The administrative assistant emailed the lead petitioner two weeks ago, filled out registration forms, and submitted them to the person she was told was the petition’s volunteer co-ordinator at a coffee shop last Monday.
Since then — nothing.
She has not received her signature-collecting forms, heard back from the Recall Neudorf team, or gotten email replies when she checked in. Nobody she knows has.
Nor are there any publicly advertised petition-signing locations, or a website or social media accounts telling locals where they can go. That's different from more than a dozen other local recall campaigns around Alberta.
Apperloo and other locals say they are frustrated and concerned that Ryan Tanner, the Lethbridge man who launched this recall bid, might be simply sitting around and letting the days tick by in what’s supposed to be a 90-day campaign to get 13,207 Lethbridge-East residents to sign recall forms.
They’re worried it’s a sham, actually designed to prevent the United Conservative MLA and cabinet minister from being recalled.
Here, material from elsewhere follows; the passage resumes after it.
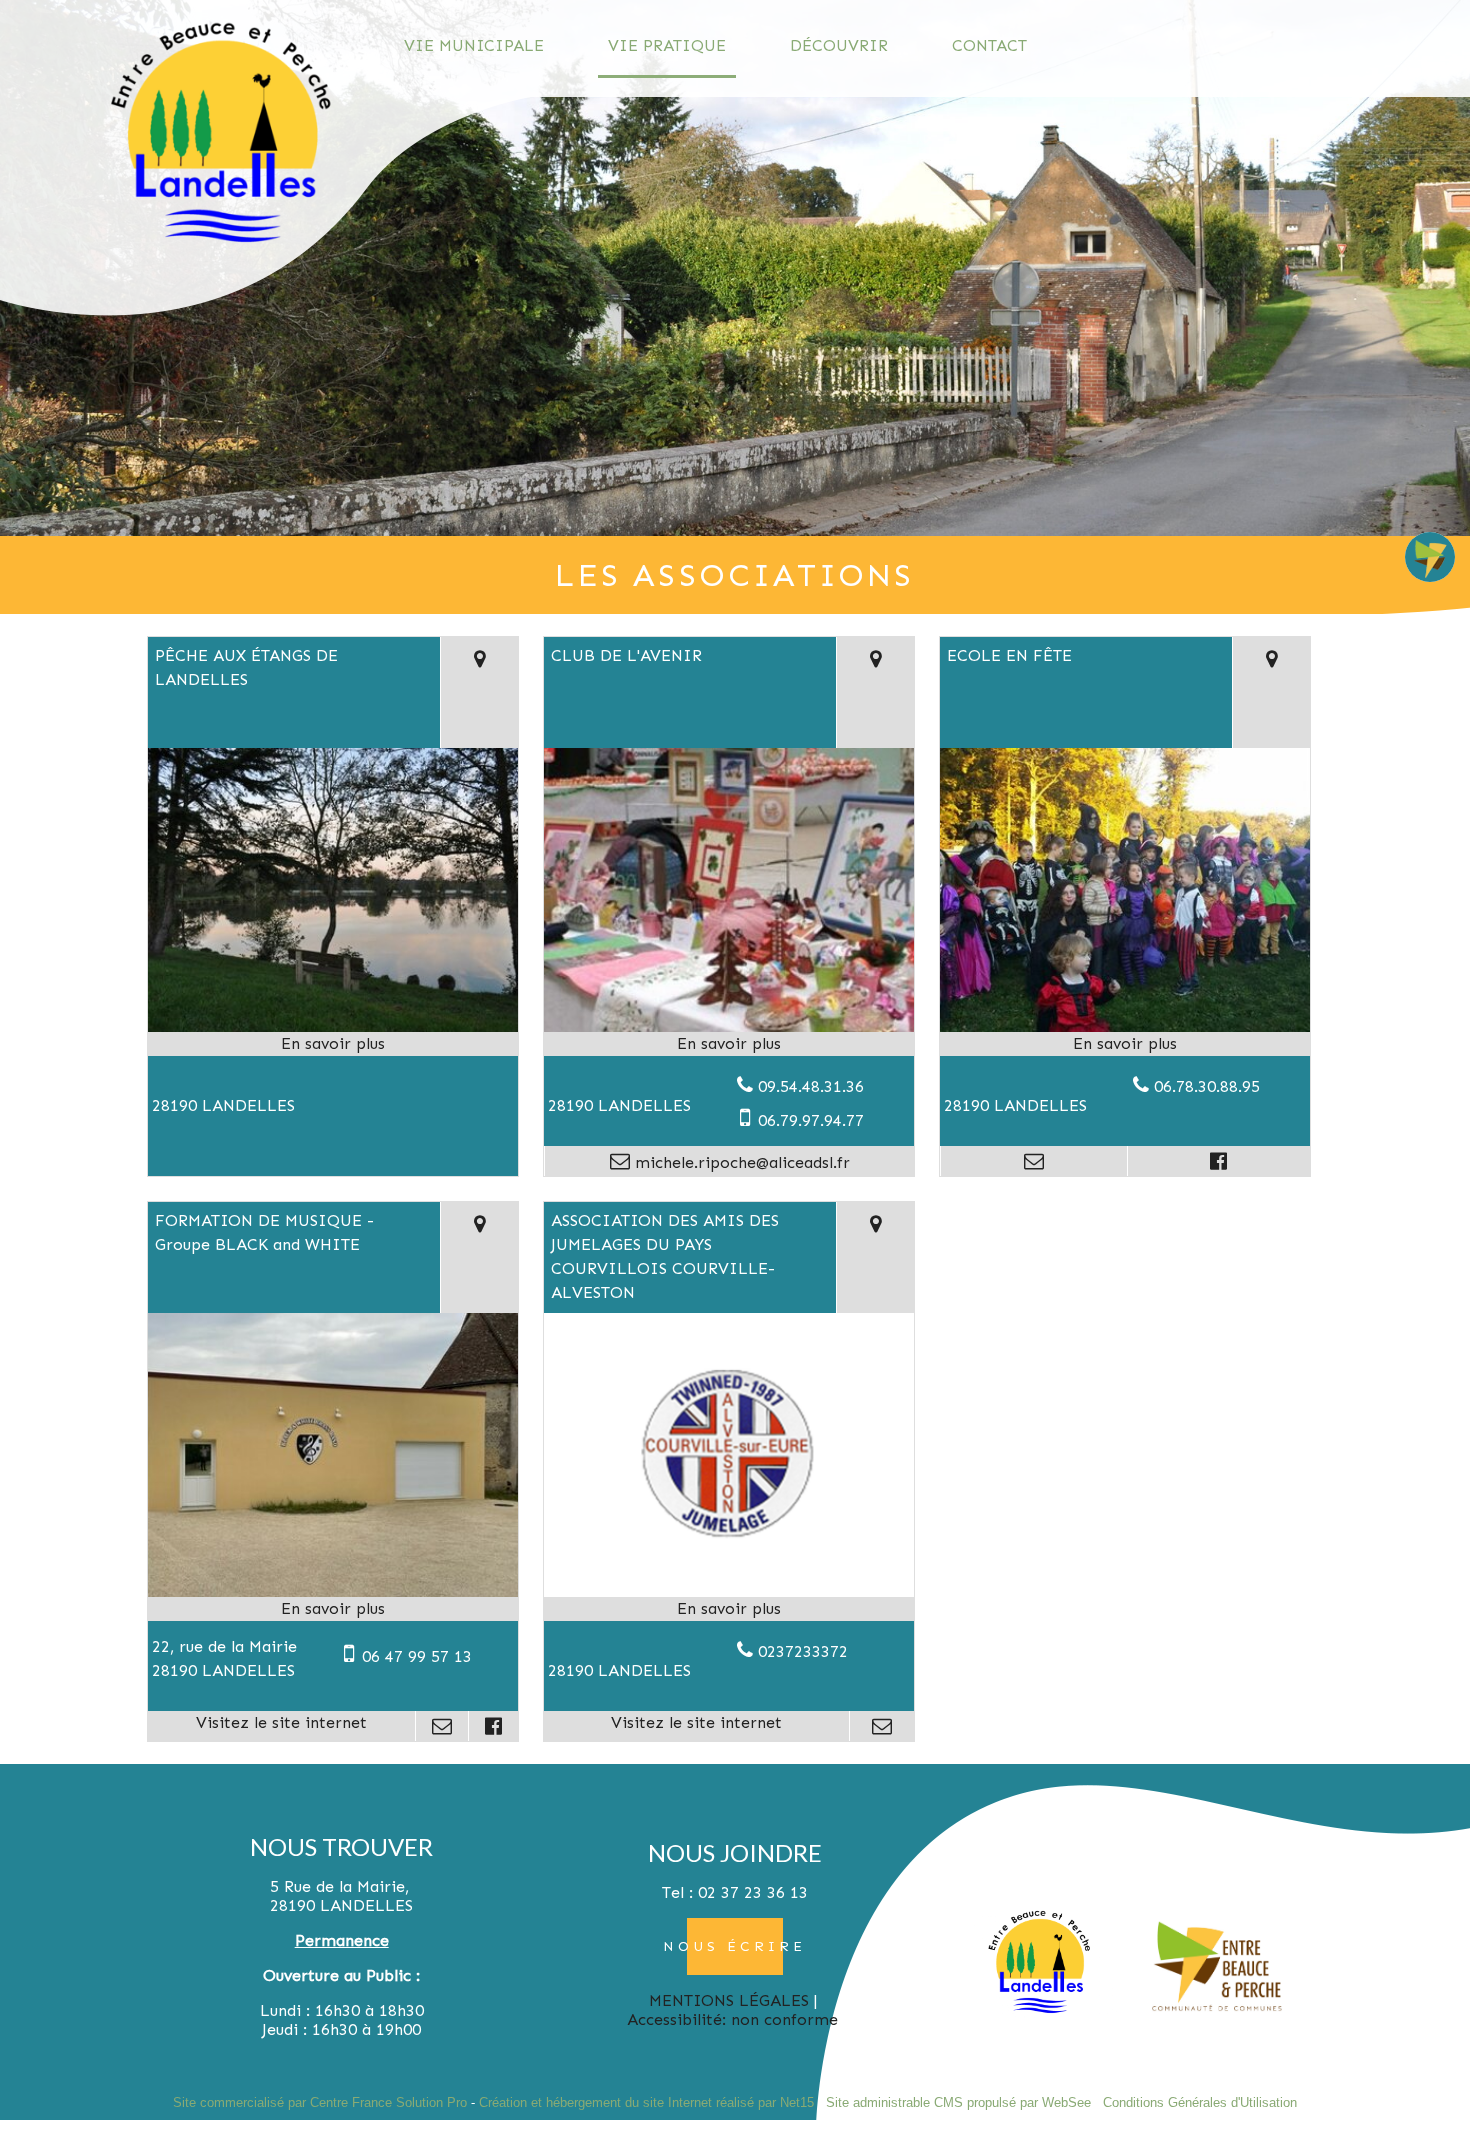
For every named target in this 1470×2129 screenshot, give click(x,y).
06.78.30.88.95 (1207, 1086)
“We’re already two weeks into this and we haven’t even had one signature collected,” Apperloo said. “So it’s very frustrating.”
Seventeen UCP members and one NDP MLA are currently facing recall campaigns, and more petition drives are in the works, including one against Premier Danielle Smith.
Most of the efforts are led by local activists under the Operation Total Recall umbrella, launched in the wake of the Smith government using the notwithstanding clause to force an end to a teachers' strike.
Jeff Milner, a teacher in Lethbridge-East and supporter of the Total Recall movement, had applied to run a recall campaign against Neudorf. When Elections Alberta approved Tanner’s application first, Milner reached out to offer his team’s support, but said all he got was a standard reply with zero followup.
Tanner hasn’t done local media interviews or responded to queries, including one Monday by CBC News. Many locals complain he’s also been non-responsive to their offers to help.
It took Apperloo a few days to get a response from him, as it did for Barb Phillips, a fellow would-be canvasser. They eventually got replies from Tanner, who wrote to apologize for how “overwhelmed” he’d been with volunteers.
The women said after collecting some basic information from them, Tanner invited them to a Tim Hortons in the riding on Dec. 1, to meet a volunteer co-ordinator named Mike and register as canvassers.